» **Document excerpt**:

Tuesday 16th May, 1961

Leonard to the family:

Dear Alec June Susan & Carol

Many thanks for another newsy letter and drawing (from Susan) received today. Thank you very much Susan – it is such an important day for you isn’t it? Five years old today – how do you feel? We have been thinking of her quite a lot and pictured her telling all her school friends “I’m five years old today”.

So you have all but finished the cupboard in front room and find it is a good alternative storage place for wine – have you put a lock on it? You would want one if you kept it in Cornish’s house here. He knows where to find it and does when Mrs Cornish is out shopping etc.

Noted June not keen on broad beans – I must have misunderstood your previous reply on the subject. Am hoping we shall have a few carrots ready for the girls – its those I’m bringing on in one of the frames.

Yes you seem to be having a very busy time in the Work Study Section and I expect you are looking forward to your holiday – which reminds me the weather this week although dry so far is very much cooler and not nearly so pleasant as when we were away. Hope it will improve by the time you start off.

To get to Exmouth from Clevedon I suppose the shortest route – and the one we took a couple of years ago – would be via Cullompton, Pinhoe and Countess Wear (near Whittlesea)* but another way is via Honiton then on the Sidmouth road as far as Sidford then turn right to Newton Poppleford then left to get on to the Budleigh Salterton route. I reckon it would take 2½ to 3 hours direct Clevedon to Exmouth. Yes Tiverton to Exmouth is an hour’s run – 26 miles – but one has to get through the City of Exeter which at times can be very difficult.

So you have had mussels – I hate the things but enjoy cockles. Frankly a bucketful does not go very far once they are shelled but it’s worth it to go out and gather them. The best time to go out is about three hours after full tide has turned when the cockles are left stranded. They quickly burrow down about four inches and remain there until the tide returns. Incidentally as soon as the water has left them uncovered the gulls get busy as usually at this moment the shells are open and cockles feeding.

Regarding the sketch I sent you I meant ti have indicated that from the point shewn where you enter the area until you reach Morton Road** the distance is approximately one mile perhaps just under. Yes there are plenty of facilities for the children and given nice weather I’m sure you will enjoy the holiday. It is a place Mum and I like very much and you may remember Mum telling you it was her first place away from home – in Tuckers a big shop near the main shopping area.

» **Information shown**:
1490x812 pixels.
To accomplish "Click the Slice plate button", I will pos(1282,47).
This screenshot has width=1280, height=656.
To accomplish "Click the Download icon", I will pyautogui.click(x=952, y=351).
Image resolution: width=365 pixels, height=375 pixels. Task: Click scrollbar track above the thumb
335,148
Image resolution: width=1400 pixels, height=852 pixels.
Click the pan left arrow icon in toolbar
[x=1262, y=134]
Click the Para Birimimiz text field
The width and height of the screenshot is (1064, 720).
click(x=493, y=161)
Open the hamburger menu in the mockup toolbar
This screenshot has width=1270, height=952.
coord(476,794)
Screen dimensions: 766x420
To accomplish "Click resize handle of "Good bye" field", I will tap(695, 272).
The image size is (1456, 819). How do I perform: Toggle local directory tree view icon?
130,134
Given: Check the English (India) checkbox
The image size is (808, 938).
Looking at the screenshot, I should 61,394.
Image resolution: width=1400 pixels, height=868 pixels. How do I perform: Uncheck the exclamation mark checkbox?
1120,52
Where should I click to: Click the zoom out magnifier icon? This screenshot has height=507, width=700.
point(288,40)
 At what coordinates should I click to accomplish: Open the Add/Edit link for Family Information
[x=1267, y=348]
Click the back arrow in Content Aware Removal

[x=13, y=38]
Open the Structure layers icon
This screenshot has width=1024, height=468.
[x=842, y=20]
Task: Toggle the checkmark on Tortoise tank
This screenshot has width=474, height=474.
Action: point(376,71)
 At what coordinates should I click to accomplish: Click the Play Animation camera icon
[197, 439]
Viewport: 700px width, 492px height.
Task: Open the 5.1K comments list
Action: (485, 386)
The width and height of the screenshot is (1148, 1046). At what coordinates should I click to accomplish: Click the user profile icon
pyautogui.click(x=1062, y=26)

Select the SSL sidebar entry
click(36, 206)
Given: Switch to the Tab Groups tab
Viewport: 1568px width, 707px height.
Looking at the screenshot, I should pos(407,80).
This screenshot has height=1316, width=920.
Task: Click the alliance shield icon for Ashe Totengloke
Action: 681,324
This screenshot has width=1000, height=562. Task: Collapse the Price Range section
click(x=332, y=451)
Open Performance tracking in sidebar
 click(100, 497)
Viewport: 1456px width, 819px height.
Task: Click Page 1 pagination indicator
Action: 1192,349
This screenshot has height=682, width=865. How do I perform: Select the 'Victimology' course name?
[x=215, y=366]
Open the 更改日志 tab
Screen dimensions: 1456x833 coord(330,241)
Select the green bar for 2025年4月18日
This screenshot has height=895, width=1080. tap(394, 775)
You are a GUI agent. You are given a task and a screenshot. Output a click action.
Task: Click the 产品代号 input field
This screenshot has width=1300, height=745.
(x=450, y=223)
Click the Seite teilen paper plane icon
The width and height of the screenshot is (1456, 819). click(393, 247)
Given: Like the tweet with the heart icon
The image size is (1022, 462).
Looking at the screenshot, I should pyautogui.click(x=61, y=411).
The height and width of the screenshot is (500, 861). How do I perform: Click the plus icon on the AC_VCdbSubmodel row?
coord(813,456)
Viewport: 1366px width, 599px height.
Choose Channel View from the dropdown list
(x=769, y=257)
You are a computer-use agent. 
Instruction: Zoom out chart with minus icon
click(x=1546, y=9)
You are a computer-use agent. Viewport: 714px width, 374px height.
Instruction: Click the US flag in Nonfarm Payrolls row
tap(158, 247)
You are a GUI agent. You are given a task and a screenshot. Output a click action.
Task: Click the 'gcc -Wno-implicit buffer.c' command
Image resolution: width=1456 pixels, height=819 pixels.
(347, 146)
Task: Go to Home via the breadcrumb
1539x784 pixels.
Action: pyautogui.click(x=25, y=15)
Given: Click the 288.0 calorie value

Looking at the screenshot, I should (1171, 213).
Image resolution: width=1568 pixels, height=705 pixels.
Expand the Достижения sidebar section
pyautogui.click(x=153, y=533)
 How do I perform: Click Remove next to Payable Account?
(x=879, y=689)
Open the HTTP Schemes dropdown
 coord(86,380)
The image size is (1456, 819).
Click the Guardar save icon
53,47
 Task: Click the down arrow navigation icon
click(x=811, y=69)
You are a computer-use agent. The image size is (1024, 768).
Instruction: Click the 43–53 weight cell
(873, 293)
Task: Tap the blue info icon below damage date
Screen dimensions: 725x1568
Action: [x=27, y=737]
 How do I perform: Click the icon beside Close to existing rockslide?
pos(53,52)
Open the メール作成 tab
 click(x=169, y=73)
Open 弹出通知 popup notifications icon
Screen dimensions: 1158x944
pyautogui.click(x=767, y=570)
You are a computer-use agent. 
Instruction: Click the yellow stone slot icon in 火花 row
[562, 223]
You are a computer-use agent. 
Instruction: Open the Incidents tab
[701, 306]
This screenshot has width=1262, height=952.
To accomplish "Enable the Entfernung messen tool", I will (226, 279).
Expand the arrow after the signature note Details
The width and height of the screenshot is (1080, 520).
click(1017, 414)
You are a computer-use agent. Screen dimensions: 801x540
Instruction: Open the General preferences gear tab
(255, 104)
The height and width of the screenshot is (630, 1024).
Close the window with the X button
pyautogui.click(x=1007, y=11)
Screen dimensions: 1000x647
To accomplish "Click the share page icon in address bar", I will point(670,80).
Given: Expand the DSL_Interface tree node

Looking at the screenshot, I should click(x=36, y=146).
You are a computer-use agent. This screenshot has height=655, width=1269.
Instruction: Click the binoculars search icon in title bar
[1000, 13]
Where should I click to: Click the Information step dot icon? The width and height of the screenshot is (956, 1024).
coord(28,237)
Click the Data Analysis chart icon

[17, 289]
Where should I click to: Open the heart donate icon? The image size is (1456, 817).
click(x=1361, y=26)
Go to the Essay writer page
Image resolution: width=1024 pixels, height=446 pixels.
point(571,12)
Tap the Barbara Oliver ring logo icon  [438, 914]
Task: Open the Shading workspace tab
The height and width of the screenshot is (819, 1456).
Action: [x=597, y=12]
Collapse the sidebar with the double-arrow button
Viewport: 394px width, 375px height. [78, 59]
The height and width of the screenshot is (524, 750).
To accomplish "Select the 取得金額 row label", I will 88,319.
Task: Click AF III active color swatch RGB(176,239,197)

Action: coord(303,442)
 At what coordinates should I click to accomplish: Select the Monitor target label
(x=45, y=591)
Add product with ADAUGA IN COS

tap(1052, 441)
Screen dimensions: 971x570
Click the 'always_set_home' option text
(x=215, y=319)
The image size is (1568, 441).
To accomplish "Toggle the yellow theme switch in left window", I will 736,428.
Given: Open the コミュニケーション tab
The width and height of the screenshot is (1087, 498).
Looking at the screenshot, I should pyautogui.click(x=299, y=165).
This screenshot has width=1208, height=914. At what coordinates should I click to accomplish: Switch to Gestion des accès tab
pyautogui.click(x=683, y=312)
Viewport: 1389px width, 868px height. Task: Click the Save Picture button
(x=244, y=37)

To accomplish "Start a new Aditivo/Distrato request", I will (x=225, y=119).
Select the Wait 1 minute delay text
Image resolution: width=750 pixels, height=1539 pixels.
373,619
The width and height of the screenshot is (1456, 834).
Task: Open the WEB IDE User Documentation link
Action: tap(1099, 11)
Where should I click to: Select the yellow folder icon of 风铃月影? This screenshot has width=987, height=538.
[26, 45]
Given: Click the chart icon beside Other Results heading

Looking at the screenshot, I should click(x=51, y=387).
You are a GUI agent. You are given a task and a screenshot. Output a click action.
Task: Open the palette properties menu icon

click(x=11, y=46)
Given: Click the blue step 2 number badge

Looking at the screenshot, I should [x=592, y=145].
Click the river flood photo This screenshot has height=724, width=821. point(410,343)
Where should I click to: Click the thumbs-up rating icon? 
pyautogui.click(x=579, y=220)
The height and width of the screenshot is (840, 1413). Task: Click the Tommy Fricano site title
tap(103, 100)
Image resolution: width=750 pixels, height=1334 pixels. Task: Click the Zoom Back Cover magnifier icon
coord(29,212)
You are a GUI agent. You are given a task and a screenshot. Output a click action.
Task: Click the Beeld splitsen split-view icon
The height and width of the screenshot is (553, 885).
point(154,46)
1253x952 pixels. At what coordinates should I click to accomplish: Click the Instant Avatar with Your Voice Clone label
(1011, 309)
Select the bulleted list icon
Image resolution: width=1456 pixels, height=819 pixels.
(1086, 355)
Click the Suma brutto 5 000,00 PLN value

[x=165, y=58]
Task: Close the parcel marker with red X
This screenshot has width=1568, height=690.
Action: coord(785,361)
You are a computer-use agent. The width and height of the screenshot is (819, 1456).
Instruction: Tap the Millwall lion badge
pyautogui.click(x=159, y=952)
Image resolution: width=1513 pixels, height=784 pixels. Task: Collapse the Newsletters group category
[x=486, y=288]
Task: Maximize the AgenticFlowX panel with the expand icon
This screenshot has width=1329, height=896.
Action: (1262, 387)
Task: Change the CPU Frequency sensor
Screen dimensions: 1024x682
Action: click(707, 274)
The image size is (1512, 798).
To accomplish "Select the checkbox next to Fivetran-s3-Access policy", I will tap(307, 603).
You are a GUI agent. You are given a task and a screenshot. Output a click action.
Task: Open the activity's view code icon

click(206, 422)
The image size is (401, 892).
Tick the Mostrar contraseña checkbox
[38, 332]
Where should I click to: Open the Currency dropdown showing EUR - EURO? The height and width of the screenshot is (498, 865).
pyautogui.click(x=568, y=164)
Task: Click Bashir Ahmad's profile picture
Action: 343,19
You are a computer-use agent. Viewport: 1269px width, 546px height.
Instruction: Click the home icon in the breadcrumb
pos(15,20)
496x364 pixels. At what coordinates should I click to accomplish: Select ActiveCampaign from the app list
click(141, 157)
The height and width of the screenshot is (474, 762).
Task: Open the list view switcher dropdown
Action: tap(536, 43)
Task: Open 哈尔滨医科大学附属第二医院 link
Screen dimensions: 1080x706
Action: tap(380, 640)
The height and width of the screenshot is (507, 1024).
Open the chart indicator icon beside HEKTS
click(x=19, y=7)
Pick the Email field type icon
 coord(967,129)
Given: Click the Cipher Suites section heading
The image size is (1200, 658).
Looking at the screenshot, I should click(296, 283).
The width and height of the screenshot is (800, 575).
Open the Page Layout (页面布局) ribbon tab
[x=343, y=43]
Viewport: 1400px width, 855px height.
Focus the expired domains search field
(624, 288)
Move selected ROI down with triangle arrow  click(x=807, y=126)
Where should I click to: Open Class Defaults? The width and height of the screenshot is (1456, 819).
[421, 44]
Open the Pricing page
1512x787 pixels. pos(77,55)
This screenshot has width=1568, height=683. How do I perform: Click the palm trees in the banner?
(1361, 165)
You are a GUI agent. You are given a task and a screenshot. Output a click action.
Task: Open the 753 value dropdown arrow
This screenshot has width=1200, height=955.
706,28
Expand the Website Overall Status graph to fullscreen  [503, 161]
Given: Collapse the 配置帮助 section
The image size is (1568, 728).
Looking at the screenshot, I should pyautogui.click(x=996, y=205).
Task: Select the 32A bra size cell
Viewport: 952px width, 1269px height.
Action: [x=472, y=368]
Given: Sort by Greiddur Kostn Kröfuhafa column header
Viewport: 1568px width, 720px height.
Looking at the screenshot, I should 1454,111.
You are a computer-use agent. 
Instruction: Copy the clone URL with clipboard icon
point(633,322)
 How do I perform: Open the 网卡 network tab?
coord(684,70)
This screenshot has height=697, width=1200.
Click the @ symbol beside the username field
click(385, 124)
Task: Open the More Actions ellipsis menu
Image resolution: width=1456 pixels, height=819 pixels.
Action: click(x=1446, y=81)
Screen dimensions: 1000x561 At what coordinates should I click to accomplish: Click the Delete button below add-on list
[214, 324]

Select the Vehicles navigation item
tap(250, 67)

» **What needs to be done**: Retype the stretch of the 1961 family letter from "So you have had" through "and cockles feeding.", with every word, spelling and punctuation mark unchanged.

» **Solution to this exercise**:
So you have had mussels – I hate the things but enjoy cockles. Frankly a bucketful does not go very far once they are shelled but it’s worth it to go out and gather them. The best time to go out is about three hours after full tide has turned when the cockles are left stranded. They quickly burrow down about four inches and remain there until the tide returns. Incidentally as soon as the water has left them uncovered the gulls get busy as usually at this moment the shells are open and cockles feeding.